> Exercise description: Type each record below again, with the same words.

__________________________________________________

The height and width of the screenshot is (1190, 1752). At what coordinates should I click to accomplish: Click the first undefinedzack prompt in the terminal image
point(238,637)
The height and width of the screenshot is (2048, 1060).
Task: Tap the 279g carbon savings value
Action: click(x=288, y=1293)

__________________________________________________

> Exercise answer:
The height and width of the screenshot is (1190, 1752). At what coordinates should I click to accomplish: Click the first undefinedzack prompt in the terminal image
point(238,637)
The height and width of the screenshot is (2048, 1060).
Task: Tap the 279g carbon savings value
Action: click(x=288, y=1293)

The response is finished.